26. There is no reference within ss.117A-117D to delay. There are circumstances when delay by the Respondent may strengthen an Appellant's claim. In this case there was a delay following the withdrawal of the decision in July 2012, as a new decision was not made until 10th July 2014. This was noted by the FTT in the first paragraph of the decision. The delay meant that the Appellant had spent longer in the United Kingdom, and there is no indication that the FTT did not take into account the length of time that the Appellant had been in this country.
27. The Upper Tribunal in AM (s.117B) Malawi [2015] UKUT 0260 (IAC) found that an Appellant can obtain no positive right to a grant of leave to remain from either s.117B(2) or (3), whatever the degree of his fluency in English, or the strength of his financial resources. Therefore if the FTT had specifically considered those factors, it would not have assisted the Appellant, if he had given evidence that he was fluent in English and financially independent.
28. If the FTT had considered s.117B(5) then it would have had to have accorded little weight to the private life established by the Appellant when his immigration status is precarious. The Appellant has only ever had a precarious immigration status, because he has only ever had limited leave to remain in this country.
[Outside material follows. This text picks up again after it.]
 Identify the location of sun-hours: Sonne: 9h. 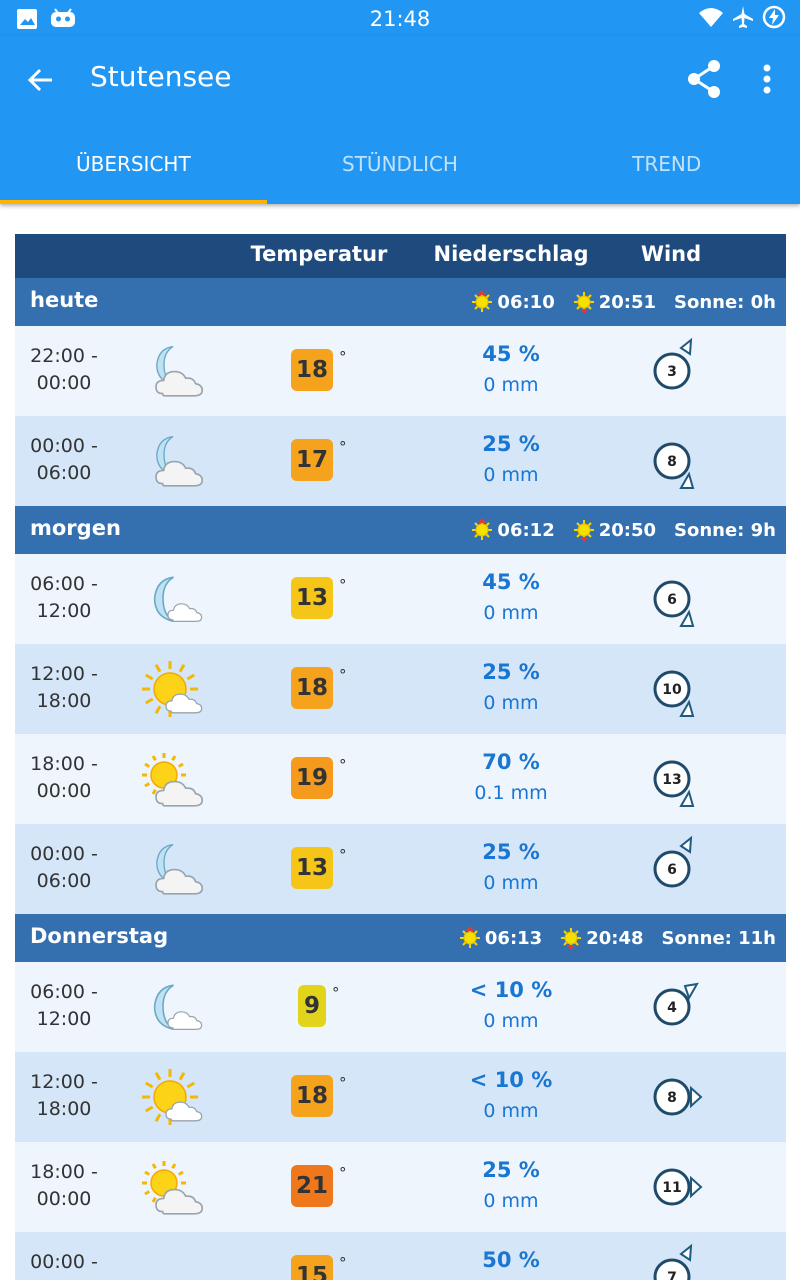
(725, 530).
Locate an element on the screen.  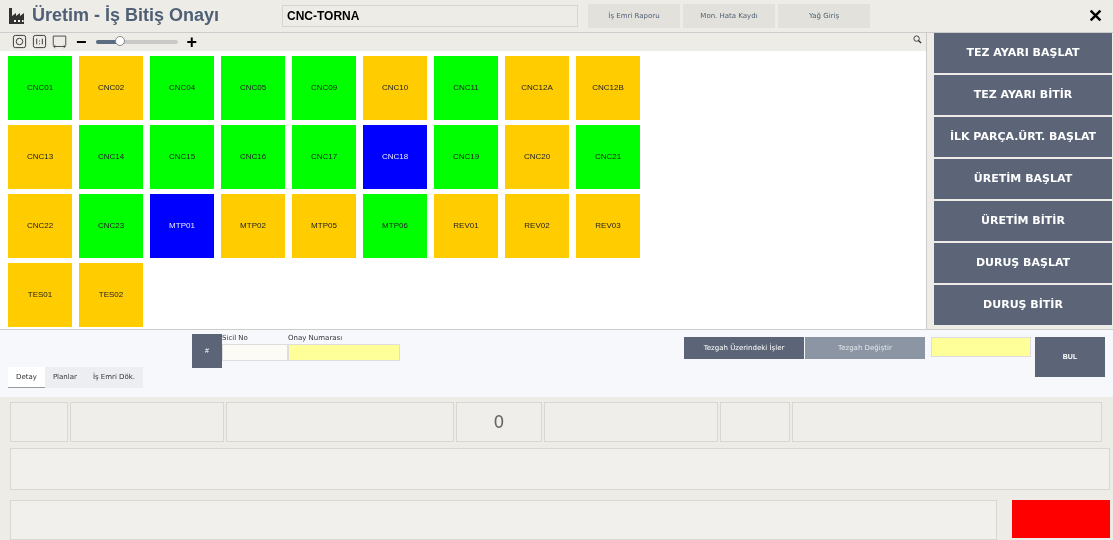
action-button: ÜRETİM BAŞLAT is located at coordinates (1023, 178).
The FTT erred in not considering this, but in the circumstances the error is not material, as this could not have assisted the Appellant's case, and on the contrary, would have meant that little weight could have been attached to the private life that he had established since April 2009.
29. The grounds display disagreement with the conclusion reached by the FTT in relation to Article 8 but they disclose no material error of law.
Notice of Decision
The making of the decision of the FTT did not involve the making of a material error of law such that the decision must be set aside. I do not set aside the decision. The appeal is dismissed.
Anonymity
No order for anonymity was made by the FTT. There has been no request to the Upper Tribunal for anonymity and I see no need to make an anonymity order.


Signed Date 22nd January 2016

Deputy Upper Tribunal Judge M A Hall



TO THE RESPONDENT
FEE AWARD
No fee is paid or is payable. The appeal is dismissed. There is no fee award.